My second question in the list of nine was, “What is Engagement?” My own understanding of engagement rests on another question, which I have previously written about. In slightly old-fashioned language, “How do you treat people as ends in themselves?” In turn, you can understand this by considering the opposite – treating people as a means to an end.

It’s a challenge I first put to Marketing. How do you Market, even ‘’nice cuddly Marketing”, without treating people as a means to an end? That is, without seeing them solely as a mass of people who will buy [as much of] your stuff [as possible, at the highest possible price] and deliver your turnover or profits?

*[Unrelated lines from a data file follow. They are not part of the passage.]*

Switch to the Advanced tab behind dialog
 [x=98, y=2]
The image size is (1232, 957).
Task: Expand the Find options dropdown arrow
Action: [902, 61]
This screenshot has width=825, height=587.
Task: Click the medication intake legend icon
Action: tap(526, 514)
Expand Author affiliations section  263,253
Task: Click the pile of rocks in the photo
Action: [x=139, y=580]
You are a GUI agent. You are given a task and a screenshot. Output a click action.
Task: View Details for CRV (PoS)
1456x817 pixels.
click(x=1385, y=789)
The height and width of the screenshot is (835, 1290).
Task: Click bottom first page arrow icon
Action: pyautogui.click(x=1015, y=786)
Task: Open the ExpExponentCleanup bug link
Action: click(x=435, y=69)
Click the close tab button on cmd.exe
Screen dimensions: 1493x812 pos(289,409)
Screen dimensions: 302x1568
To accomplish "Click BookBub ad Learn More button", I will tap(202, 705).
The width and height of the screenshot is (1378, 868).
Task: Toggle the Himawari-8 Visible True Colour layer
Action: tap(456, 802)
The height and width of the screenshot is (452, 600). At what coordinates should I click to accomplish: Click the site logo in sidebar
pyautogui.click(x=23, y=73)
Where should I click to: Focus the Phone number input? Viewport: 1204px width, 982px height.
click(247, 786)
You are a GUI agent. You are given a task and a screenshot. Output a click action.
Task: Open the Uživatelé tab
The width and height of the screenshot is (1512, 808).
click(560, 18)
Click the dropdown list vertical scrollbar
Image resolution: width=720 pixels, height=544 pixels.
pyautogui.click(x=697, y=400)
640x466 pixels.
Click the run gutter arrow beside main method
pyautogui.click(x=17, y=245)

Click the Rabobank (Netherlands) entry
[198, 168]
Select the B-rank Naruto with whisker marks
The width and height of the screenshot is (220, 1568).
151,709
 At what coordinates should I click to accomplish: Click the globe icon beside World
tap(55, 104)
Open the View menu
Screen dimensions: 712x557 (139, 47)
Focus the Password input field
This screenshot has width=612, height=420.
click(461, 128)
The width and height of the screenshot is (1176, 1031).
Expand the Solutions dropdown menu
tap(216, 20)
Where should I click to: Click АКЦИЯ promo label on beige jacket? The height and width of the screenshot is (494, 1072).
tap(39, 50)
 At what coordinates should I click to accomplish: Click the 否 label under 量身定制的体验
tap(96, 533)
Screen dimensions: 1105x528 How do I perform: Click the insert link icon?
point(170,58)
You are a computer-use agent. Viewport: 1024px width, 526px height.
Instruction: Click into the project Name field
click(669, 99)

Most marketers probably see that as the only sane focused description of their job. That includes those who have started to talk more about ‘Engagement’ since the advent of social media. These accept there’s now a return channel in response to the messages they used to just broadcast. But for most this is still bound up with the ultimate goal of causing ‘consumers’ to act in a certain way, or at best it is about getting back ‘thumbs up’ signals to say you have hit your target, or it’s about people allowing themselves to be the means by which your promotional messages are passed on to others.

So how would Marketing treat people as “ends in themselves”? It would involve them as equals, give them full information, and the means to discover and understand their own real needs. It would help you to improve your products in response [on those terms], set an affordable price [not the same as a maximum achievable price] and make you part of a bigger sustainable eco-system. This is ‘Engagement’. The strongest argument against it, probably generalised as “realism”, is that unless every other vendor in the world does the same thing you are putting yourself at a relative, and perhaps fatal, disadvantage. The argument in favour of this kind of Engagement is that it is morally right and creates a better society… including for the owners, shareholders, managers and workers in the vendor organisation.

What’s this got to do with politics?

Firstly, if politics is about Party and your party is effectively a brand, then politicians face exactly the same dilemma as Marketers. People are there as a means to an end – to buy your political product by giving you their vote. Or they are there as an end in themselves – to work with you to make their own lives, community and thus the lives of others… better. They are voters or citizens.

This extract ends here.